◆ Dataset records:
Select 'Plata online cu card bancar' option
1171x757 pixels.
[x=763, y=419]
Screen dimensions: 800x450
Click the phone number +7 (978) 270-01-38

◆ Exercise goal: In full and without deviation, reproduce the entries above.

◆ Worked solution:
Select 'Plata online cu card bancar' option
1171x757 pixels.
[x=763, y=419]
Screen dimensions: 800x450
Click the phone number +7 (978) 270-01-38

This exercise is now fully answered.